IEM G230: Probabilistic Operations Research
This course applies fundamental probability theory to develop stochastic models in Operations Research, emphasizing stochastic processes on a countable state space. Specific topics include conditional probability and expectation, the Poisson process and exponential distribution, transient and stationary analysis of discrete-time Markov chains, transient and stationary analysis of continuous-time Markov chains, birth-and-death processes, elementary (exponential) queueing models and intermediate (non-exponential) queueing models. Applications in manufacturing systems, computer and communication networks, transportation systems, reliability and risk analysis will be discussed. Text: Kulkarni, V.G., Modeling & Analysis of Stochastic Systems, Chapman-Hall, 1995.Prerequisite(s):  IEM G200 or its equivalent.
 

Courses at Air Force Institute of Technology

OPER 540: Stochastic Modeling and Analysis I
This course applies fundamental probability theory to develop standard approaches to stochastic modeling in operations research. Specific topics include conditional probability and expectation, the Poisson process and exponential distribution, discrete-time Markov chains, and continuous-time Markov chains. We shall also discuss applications in queueing, reliability, and inventory theory. Upon completion of the course, the student should be able to stochastically model and analyze a variety of real-world systems. In order to carry out numerical analyses, the student will also be introduced to computer programming in the MATLAB computing environment. Text: Kulkarni, V.G., Modeling & Analysis of Stochastic Systems, Chapman-Hall, 1995.

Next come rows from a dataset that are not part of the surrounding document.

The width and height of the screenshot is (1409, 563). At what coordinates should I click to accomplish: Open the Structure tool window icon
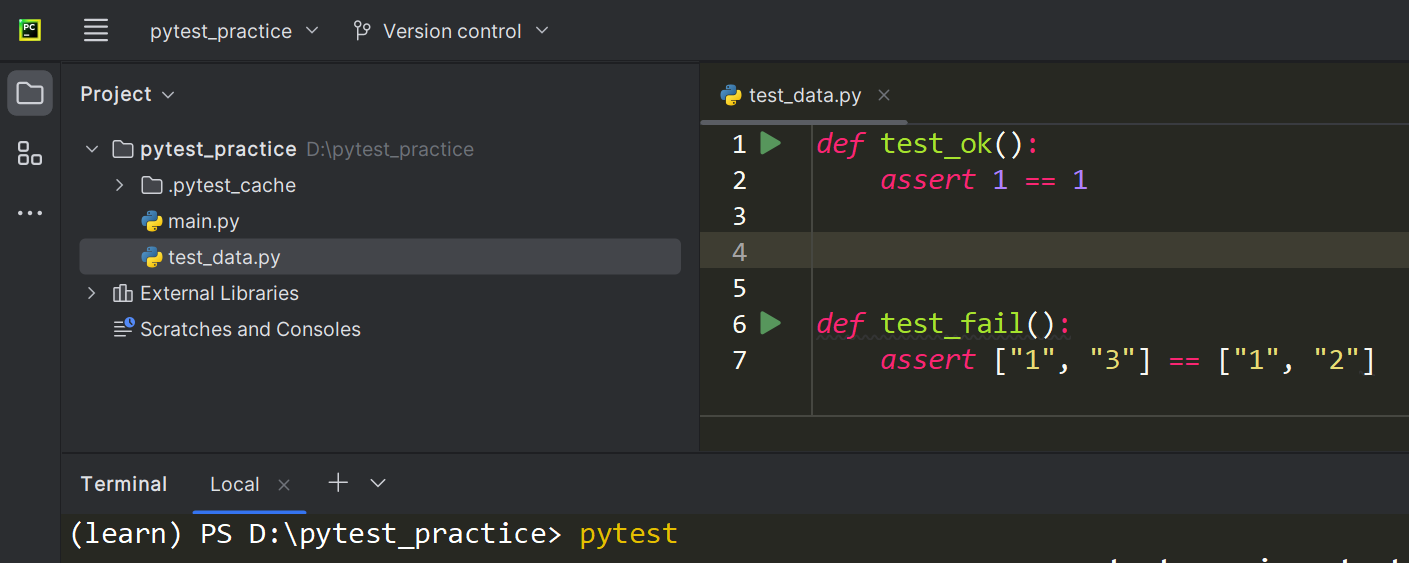30,153

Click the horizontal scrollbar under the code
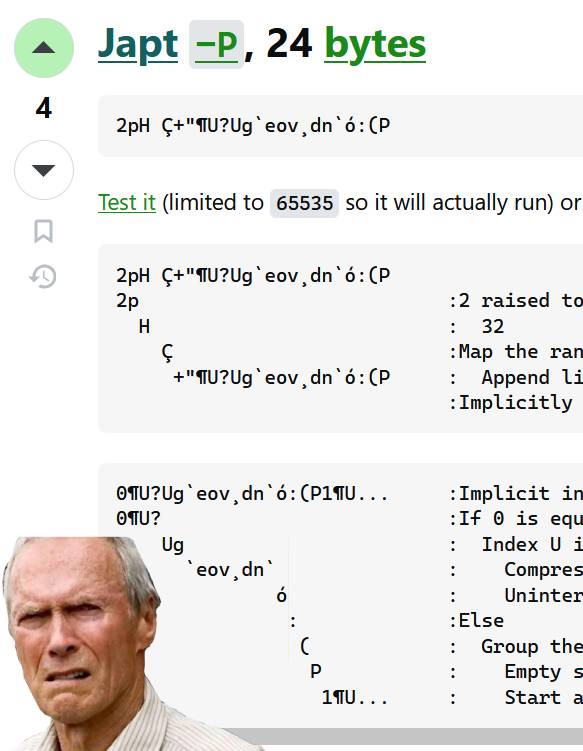pyautogui.click(x=404, y=736)
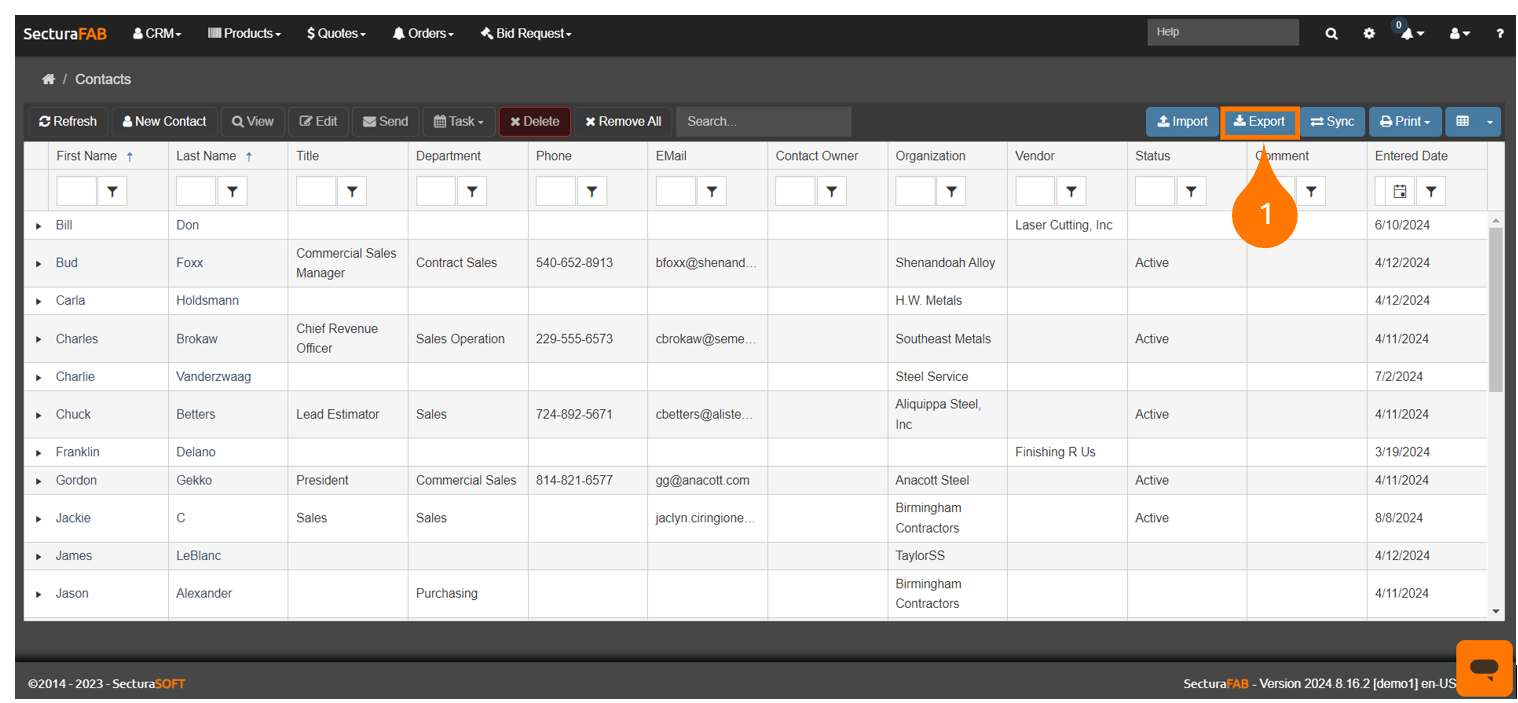Open the Print dropdown button
Image resolution: width=1518 pixels, height=703 pixels.
point(1404,122)
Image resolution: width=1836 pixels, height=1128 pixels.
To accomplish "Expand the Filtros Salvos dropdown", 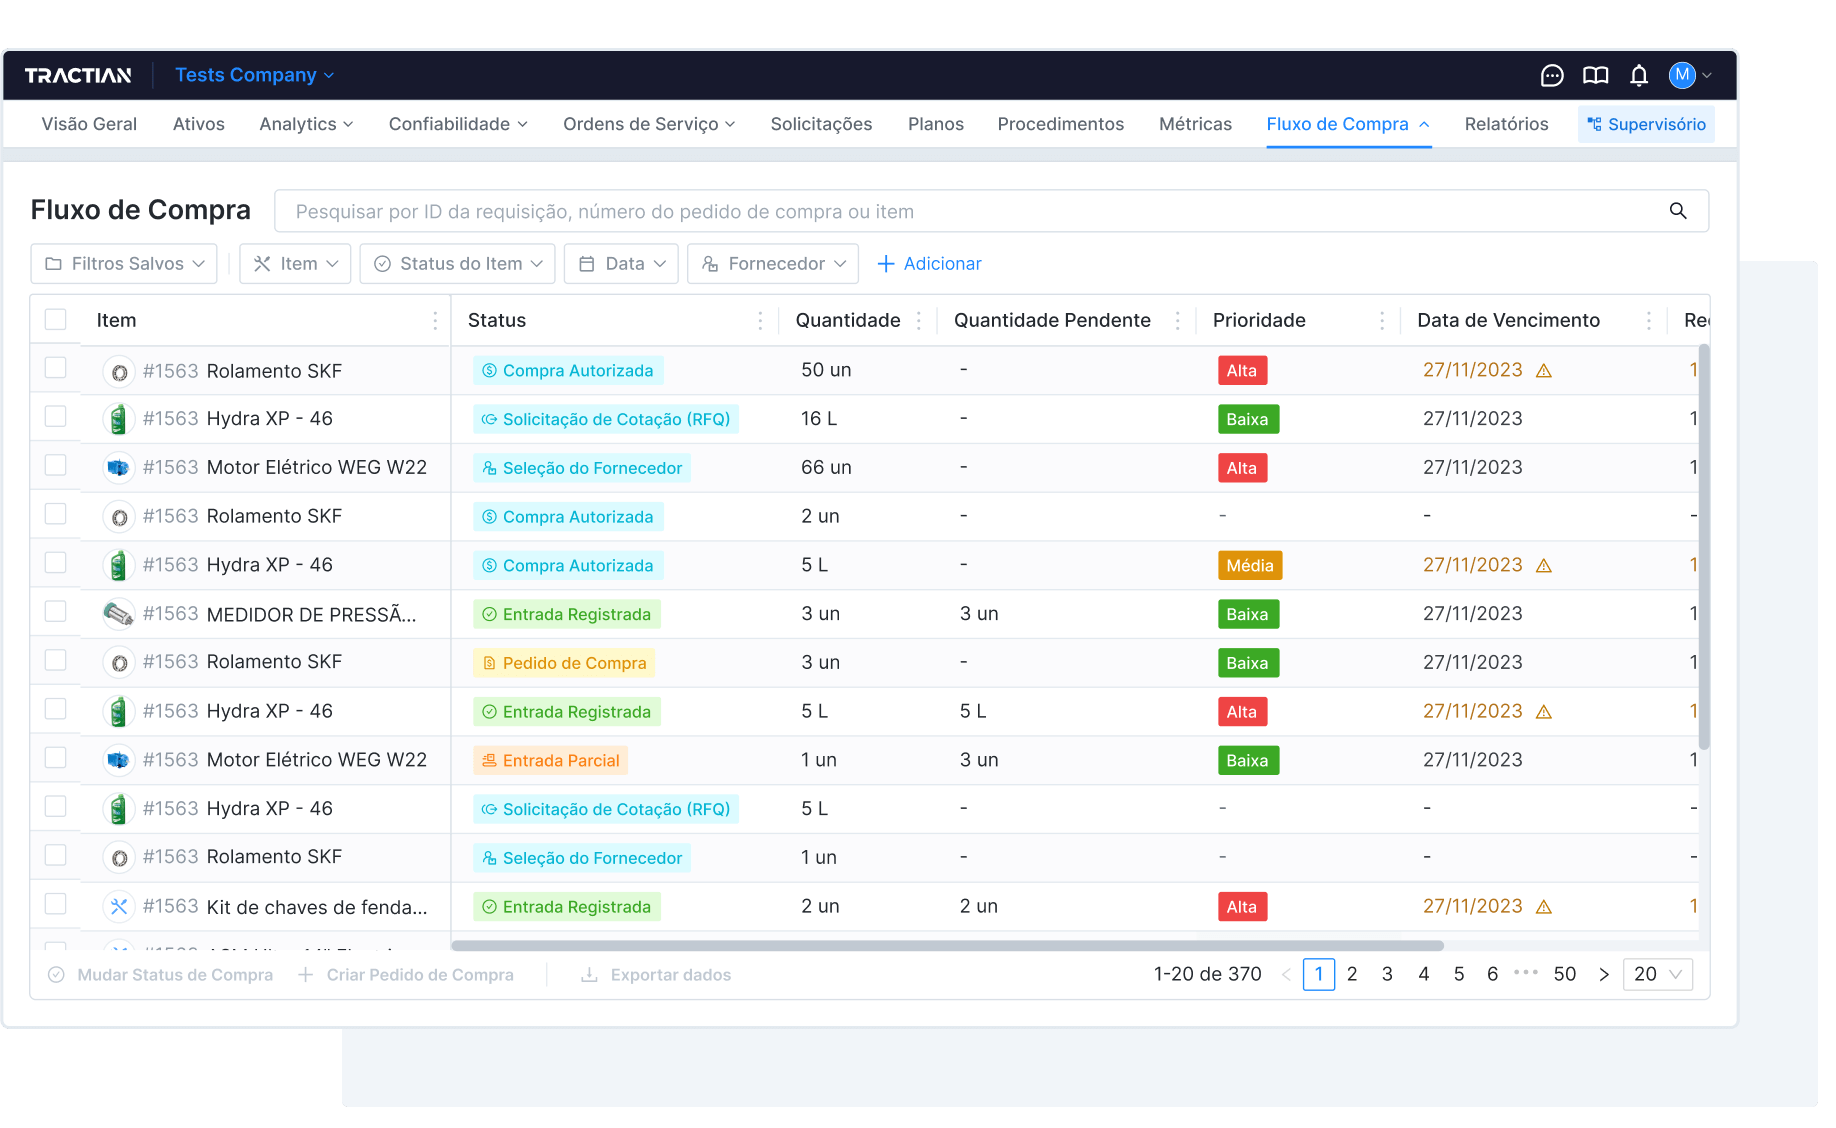I will point(124,264).
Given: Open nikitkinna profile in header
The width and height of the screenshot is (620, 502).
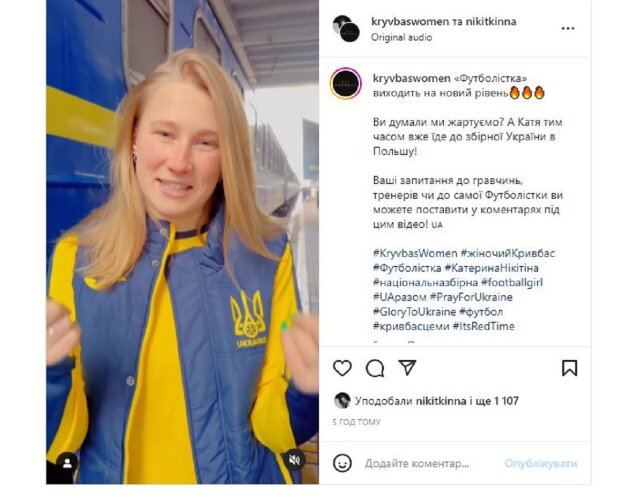Looking at the screenshot, I should [491, 21].
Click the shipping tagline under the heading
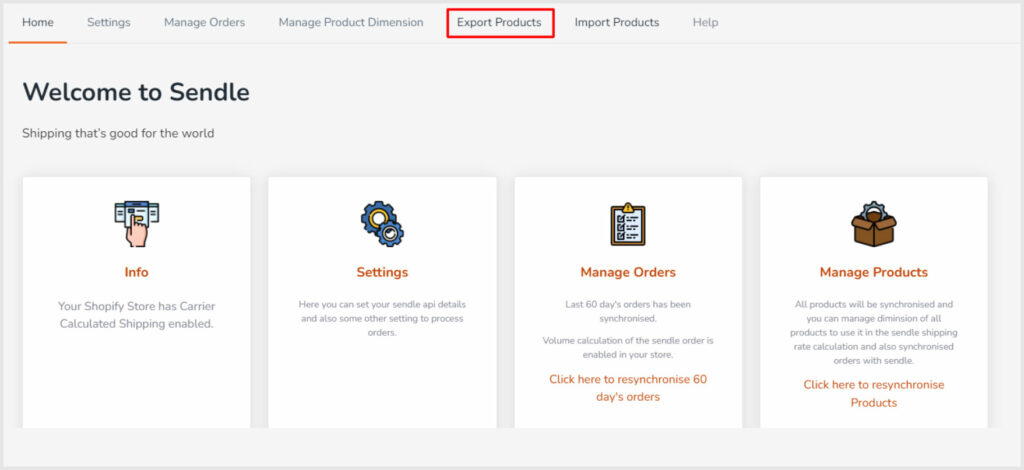This screenshot has height=470, width=1024. click(118, 133)
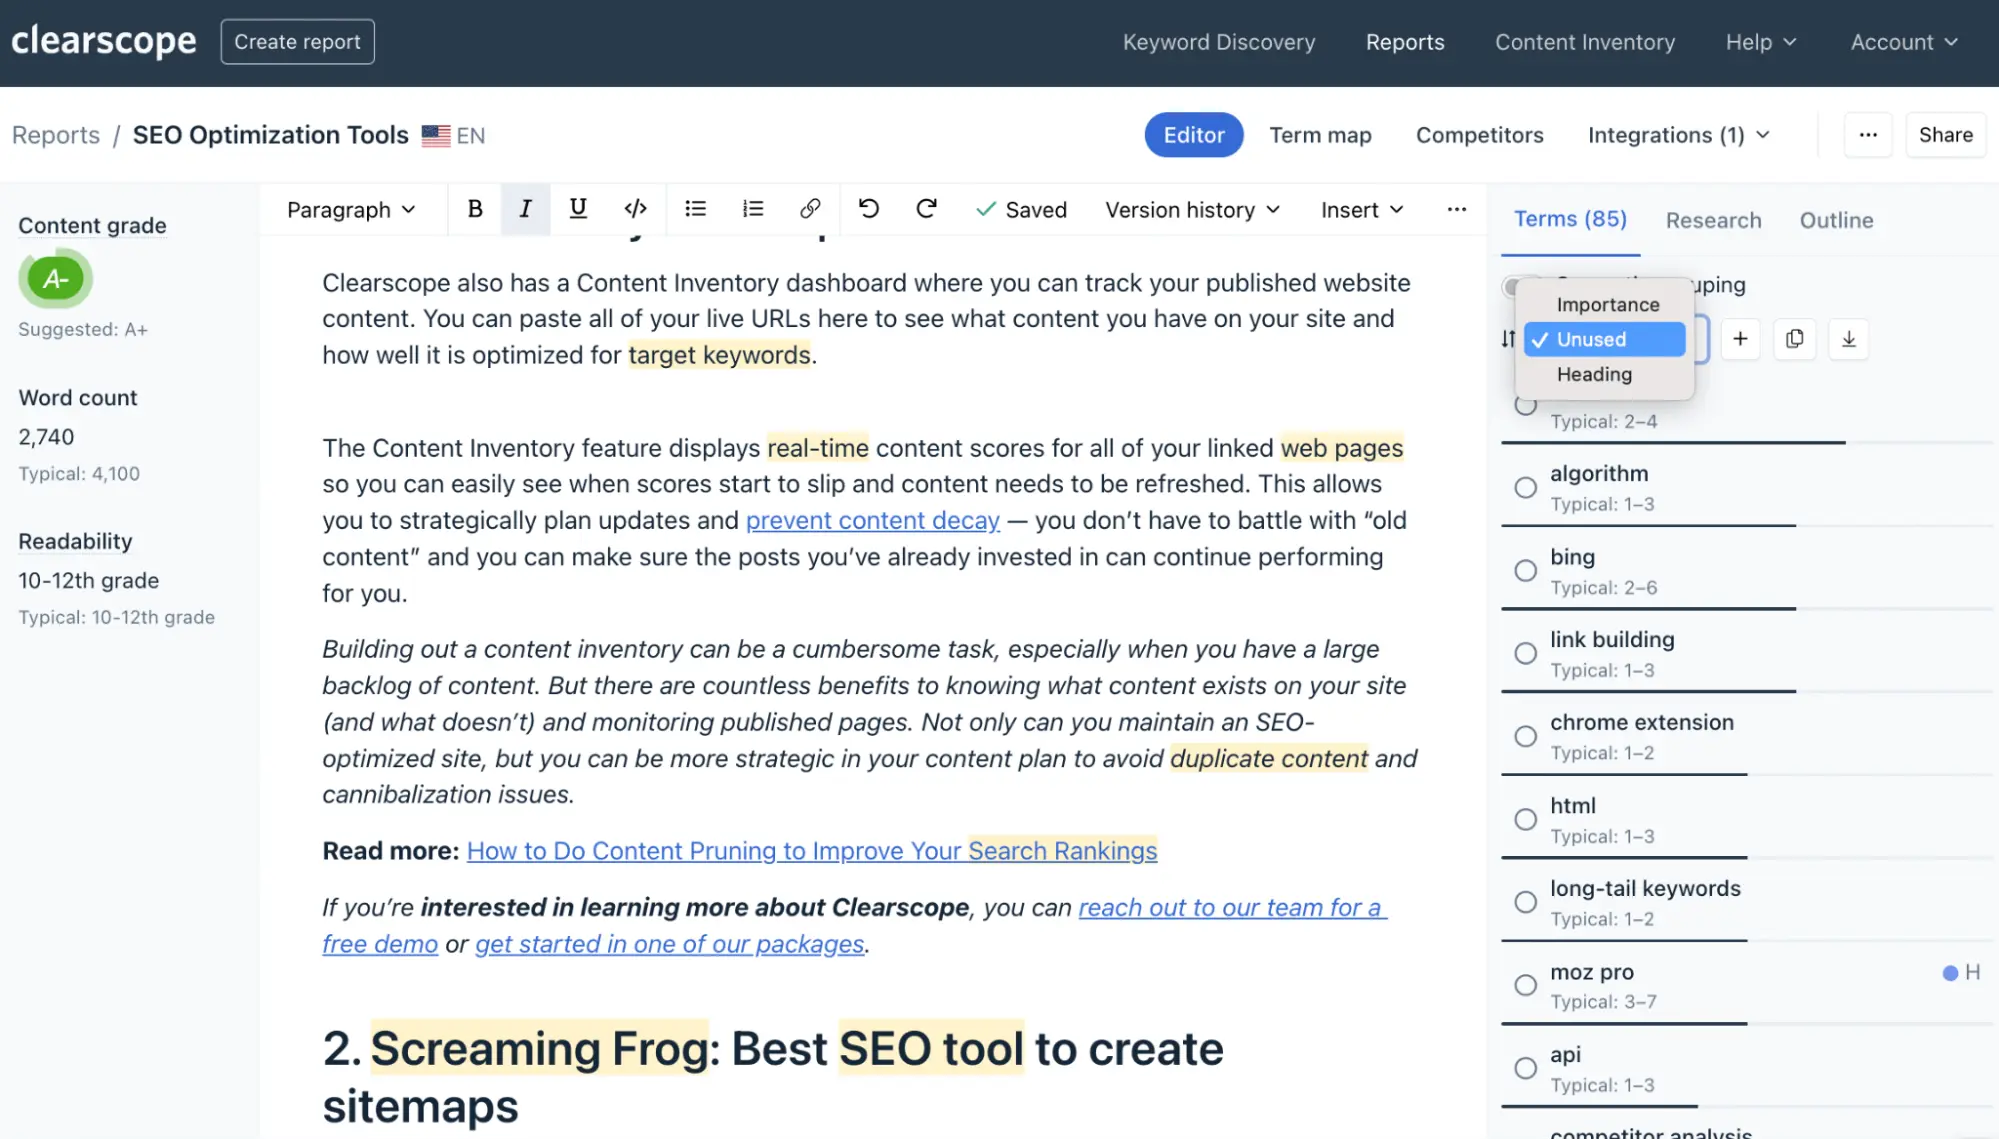The image size is (1999, 1140).
Task: Select the Heading filter option
Action: (1594, 374)
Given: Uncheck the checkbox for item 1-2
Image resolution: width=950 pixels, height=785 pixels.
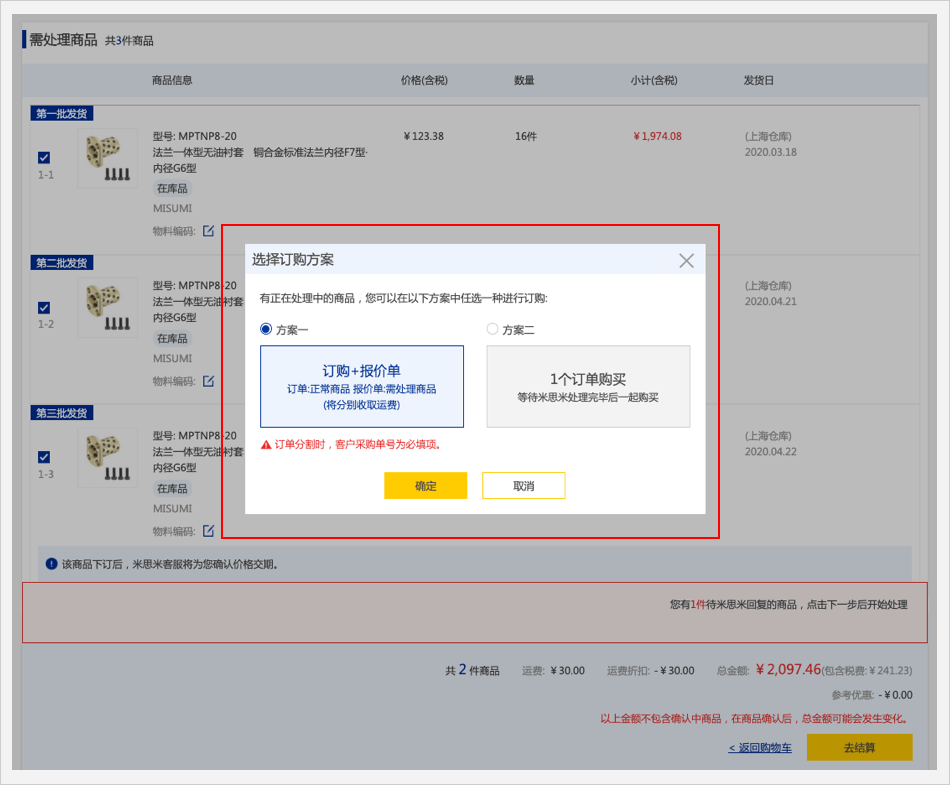Looking at the screenshot, I should click(x=44, y=308).
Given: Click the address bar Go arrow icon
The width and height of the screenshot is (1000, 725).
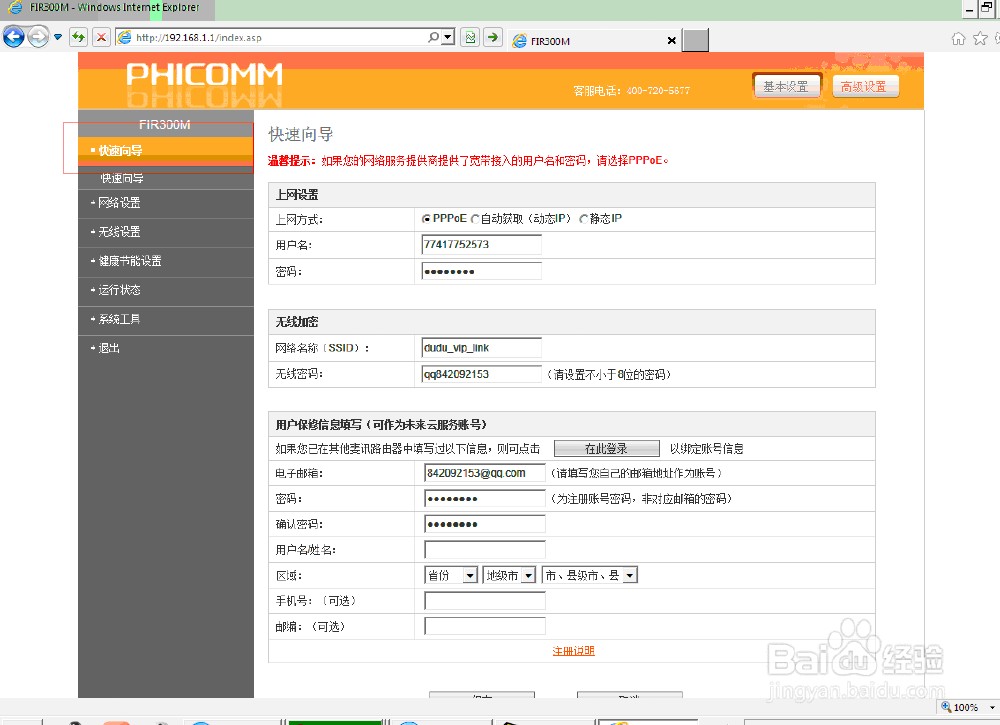Looking at the screenshot, I should (491, 38).
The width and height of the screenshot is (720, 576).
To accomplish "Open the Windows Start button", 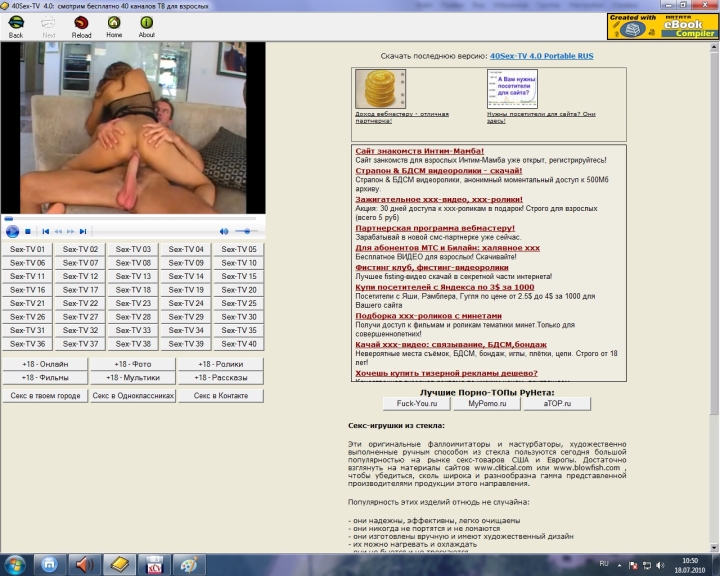I will (x=14, y=563).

OPER 641: Stochastic Modeling and Analysis II
This course further develops concepts in the modeling and analysis of complex stochastic systems. Specific topics include generalizations of the Poisson process, renewal theory, regenerative processes, Markov-renewal theory, and Markov-regenerative processes. Time permitting, we shall also introduce discrete-time martingales, Brownian motion, and other diffusion processes. Students will be expected to perform some numerical analyses in the MATLAB computing environment. Text: Kulkarni, V.G., Modeling & Analysis of Stochastic Systems, Chapman-Hall, 1995.

OPER 647: Queueing Systems Analysis
The main objective of this course is to develop fundamental techniques for the performance analysis of single-station queueing systems and is intended for students in operations research, electrical engineering, computer science, or mathematics. Queueing systems arise in a wide range of real-world settings such as telecommunications, manufacturing, and transportation systems. Upon completion of the course, the student will comprehend the fundamentals of classical queueing theory, its limitations, and areas of applicability. Additionally, modern topics in queueing theory will be introduced. Text: Kleinrock, L. Queueing Systems, Volume I: Theory, Wiley, 1975.

OPER 741: Advanced Stochastic Modeling
This doctoral-level course first develops the rudimentary concepts of measure-theoretic probability necessary for advanced stochastic modeling. Subsequently, we shall study discrete- and continuous-time martingale theory followed by Brownian motion processes and stochastic integration. Applications in operations research, finance, and engineering will also be discussed. Reference Texts: (i) Billingsley, P., Probability and Measure, Wiley, 1995; (ii) Resnick, S.I., A Probability Path, Birkhauser, 2001; (iii) Ross, S.M., Stochastic Processes, Wiley, 1996.

OPER 747: Queueing Networks
The main objective of this course is to develop fundamental techniques for the performance analysis of multi-station queueing systems and is intended for students in operations research, electrical engineering, computer science, or mathematics. Queueing networks arise in a wide range of real-world settings such as telecommunications, manufacturing, and transportation systems. Upon completion of the course, the student will comprehend the fundamentals of classical queueing network theory, exact algorithms, approximate algorithms, and some modern theories. Special emphasis will be placed on algorithmic implementation of main results using the MATLAB computing environment. Text: Bolch, Greiner, de Meer, Trivedi, Queueing Networks and Markov Chains, Wiley & Sons, 1997.